UKHospitality warns of 'inherent risks' to prospective immigration system

By James McAllister

- Last updated on GMT

UKHospitality warns of 'inherent risks' to prospective points-based immigration system

Related tags: Government, Chef, Restaurant, ukhospitality, brexit

Trade body UKHospitality has reiterated the need for the Government’s future immigration policy to prioritise supporting businesses to deliver economic growth over political considerations.

It follows yesterday’s pledge by Tory leadership front-runner Boris Johnson to push forward with introducing a points-based system for migrants if he were to become Prime Minister.

Last December the Government released a white paper detailing future immigration policy in the UK, which outlined plans to end the right for 'low skilled' EU migrants to permanently live and work in the country.

“The future immigration policy announced last December was disastrous for hospitality and the wider UK economy,” says UKHospitality CEO Kate Nicholls.

“Since then UKHospitality and businesses across a huge range of sectors have made the case that a more pragmatic approach will help to grow the UK economy, and the Government has seemingly accepted this position.

“Moving towards a point-based system has inherent risks, not least the potential for too much Government intervention in the labour market - something Conservatives have fought against for many years.”

▶ _INFORMATION PROVIDED_
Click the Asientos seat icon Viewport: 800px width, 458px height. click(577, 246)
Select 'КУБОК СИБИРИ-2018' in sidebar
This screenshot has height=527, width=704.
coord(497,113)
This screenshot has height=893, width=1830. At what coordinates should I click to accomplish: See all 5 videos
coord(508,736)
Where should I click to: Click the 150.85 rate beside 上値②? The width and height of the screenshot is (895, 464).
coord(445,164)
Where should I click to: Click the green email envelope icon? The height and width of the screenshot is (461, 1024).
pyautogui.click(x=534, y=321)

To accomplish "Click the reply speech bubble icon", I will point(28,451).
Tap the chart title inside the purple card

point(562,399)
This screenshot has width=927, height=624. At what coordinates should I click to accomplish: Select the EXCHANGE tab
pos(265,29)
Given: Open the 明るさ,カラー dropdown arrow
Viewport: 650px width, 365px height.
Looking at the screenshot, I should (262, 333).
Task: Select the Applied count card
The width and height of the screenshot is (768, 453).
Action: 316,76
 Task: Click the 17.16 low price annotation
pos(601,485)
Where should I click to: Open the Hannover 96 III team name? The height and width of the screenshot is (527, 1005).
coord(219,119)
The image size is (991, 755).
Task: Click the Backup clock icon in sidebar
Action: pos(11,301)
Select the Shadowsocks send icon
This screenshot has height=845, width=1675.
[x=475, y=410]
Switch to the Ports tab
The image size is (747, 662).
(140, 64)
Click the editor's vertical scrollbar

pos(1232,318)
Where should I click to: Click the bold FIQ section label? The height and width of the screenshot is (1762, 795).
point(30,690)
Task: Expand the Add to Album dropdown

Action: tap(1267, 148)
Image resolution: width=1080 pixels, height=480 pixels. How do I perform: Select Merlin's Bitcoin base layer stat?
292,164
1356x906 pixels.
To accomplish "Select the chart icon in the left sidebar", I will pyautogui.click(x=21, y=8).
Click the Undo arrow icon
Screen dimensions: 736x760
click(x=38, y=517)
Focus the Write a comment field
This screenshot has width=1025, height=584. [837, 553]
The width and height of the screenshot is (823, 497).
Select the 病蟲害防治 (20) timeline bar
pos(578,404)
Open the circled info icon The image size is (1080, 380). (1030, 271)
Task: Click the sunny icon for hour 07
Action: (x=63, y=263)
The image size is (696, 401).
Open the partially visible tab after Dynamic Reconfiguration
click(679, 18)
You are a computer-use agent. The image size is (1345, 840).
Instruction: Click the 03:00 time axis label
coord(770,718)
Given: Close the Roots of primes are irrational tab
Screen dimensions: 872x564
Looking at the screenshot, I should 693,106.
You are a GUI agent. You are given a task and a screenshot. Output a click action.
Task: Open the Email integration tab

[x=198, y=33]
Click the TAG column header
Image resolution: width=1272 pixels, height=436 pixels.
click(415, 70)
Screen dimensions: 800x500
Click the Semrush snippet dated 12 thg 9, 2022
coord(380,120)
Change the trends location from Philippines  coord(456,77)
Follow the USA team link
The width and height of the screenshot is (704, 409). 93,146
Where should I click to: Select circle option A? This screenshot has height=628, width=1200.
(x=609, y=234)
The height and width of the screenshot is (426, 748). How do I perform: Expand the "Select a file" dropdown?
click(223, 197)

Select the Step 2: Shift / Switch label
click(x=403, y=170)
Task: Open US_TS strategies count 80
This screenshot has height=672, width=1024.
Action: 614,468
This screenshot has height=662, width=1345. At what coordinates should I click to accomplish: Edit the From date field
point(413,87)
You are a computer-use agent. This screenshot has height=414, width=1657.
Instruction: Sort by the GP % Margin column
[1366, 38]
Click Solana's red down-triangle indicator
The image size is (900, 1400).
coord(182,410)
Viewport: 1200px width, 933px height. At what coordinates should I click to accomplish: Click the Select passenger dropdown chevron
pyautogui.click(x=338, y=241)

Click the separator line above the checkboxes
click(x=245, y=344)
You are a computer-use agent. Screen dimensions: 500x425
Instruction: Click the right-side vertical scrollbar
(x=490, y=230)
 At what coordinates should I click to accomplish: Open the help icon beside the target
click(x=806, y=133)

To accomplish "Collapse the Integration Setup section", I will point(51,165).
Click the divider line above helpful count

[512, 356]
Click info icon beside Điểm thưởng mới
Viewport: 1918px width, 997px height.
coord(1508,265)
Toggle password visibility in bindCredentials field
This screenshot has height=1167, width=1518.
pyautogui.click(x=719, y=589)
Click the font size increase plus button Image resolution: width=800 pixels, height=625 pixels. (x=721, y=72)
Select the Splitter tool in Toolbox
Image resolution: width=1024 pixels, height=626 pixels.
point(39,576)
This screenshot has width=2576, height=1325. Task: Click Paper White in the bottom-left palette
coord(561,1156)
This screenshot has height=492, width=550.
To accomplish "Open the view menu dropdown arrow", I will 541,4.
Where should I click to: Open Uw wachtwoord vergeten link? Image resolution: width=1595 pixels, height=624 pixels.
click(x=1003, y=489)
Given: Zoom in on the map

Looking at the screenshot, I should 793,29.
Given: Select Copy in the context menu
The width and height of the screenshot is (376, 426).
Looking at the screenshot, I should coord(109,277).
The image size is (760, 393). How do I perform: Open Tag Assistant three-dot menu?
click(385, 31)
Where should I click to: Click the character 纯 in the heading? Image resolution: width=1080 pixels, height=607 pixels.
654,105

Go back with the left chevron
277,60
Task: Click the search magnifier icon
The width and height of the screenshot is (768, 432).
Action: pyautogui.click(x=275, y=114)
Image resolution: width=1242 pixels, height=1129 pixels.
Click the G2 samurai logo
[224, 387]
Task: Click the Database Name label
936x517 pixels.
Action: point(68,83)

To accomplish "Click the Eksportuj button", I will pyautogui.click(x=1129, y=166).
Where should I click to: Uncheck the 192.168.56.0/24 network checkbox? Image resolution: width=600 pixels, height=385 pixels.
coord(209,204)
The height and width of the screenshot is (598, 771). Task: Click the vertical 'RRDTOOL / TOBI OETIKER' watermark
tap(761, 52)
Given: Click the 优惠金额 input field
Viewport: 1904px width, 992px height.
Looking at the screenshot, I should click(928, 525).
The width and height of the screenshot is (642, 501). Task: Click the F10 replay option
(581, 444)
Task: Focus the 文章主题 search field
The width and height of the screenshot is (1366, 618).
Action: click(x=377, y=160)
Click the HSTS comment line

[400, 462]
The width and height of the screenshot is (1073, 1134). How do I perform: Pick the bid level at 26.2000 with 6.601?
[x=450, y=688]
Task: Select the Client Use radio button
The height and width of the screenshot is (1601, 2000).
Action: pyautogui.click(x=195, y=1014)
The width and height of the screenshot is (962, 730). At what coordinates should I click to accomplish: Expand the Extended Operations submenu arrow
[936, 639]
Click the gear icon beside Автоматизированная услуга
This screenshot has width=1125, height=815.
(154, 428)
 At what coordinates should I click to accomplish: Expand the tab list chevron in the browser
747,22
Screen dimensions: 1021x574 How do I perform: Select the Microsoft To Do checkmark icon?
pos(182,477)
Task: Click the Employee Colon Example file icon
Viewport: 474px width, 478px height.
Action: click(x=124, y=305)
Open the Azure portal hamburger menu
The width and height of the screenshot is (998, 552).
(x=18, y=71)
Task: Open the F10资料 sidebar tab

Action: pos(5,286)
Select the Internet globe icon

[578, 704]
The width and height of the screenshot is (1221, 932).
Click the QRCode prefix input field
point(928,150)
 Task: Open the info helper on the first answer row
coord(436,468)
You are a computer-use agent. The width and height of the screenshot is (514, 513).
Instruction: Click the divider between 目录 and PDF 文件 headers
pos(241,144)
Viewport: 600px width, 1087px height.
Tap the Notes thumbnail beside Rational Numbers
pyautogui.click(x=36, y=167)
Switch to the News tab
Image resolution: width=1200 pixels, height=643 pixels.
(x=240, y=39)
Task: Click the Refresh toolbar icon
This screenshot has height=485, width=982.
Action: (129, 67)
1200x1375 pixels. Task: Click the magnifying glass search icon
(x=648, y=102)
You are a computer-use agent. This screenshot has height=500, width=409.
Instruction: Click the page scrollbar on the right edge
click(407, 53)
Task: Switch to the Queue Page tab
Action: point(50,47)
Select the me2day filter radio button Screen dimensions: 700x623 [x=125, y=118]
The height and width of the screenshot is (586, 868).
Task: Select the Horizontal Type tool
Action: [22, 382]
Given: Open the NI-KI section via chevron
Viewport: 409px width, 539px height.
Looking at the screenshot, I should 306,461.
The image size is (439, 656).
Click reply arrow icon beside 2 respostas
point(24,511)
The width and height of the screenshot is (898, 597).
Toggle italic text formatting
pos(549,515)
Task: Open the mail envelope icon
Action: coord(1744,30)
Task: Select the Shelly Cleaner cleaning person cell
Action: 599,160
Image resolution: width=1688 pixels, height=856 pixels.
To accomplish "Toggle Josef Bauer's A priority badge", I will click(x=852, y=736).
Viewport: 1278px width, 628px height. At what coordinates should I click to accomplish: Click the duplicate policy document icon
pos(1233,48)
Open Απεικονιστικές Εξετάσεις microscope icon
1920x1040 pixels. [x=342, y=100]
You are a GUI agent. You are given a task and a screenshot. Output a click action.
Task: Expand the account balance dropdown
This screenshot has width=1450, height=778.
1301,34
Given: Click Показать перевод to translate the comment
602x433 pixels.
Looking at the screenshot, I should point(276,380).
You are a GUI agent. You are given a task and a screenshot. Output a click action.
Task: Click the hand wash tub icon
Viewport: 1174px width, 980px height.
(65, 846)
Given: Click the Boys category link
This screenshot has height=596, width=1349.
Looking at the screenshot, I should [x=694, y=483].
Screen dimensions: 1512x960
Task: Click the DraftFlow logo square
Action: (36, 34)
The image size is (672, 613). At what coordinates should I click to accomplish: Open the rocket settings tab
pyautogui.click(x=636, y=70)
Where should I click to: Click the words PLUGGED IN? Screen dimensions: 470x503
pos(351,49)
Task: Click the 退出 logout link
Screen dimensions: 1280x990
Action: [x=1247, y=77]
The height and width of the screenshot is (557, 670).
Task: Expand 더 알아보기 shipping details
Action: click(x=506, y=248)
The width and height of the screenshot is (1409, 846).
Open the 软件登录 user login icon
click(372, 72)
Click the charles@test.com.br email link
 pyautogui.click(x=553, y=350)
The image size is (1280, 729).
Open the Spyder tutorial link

▶ _BRIEF_
Write the next part of the article on UKHospitality's immigration warning, picking up after its last sentence. The records were taken from a different source than the news article.

▶ _REPLY TO THE TASK_
According to The Guardian, Johnson’s camp has stressed the prospective PM’s proposal was not intended to suggest he would abandon the proposed immigration bill, but would instead give new instructions to the Migration Advisory Committee (MAC) to investigate the idea of a points-based system.

Earlier this week, Home Secretary Sajid Javid ordered the MAC​ to review the proposed £30,000 salary threshold for EU migrants post-Brexit, which was also outlined in the white paper.

“Existing proposals need to be adapted to back business and those who want to work in the UK, rather than shutting the door on economic growth,” adds Nicholls

“The Government also needs to refocus on helping hospitality to develop its UK workforce through effective apprenticeships and a further education system that delivers the homegrown talent that industry needs.”

The UK already has a points-based system for migrants entering the country from outside the European Economic Area (EEA), with eligibility determined by a set of mandatory criteria to which a fixed number of points are attached.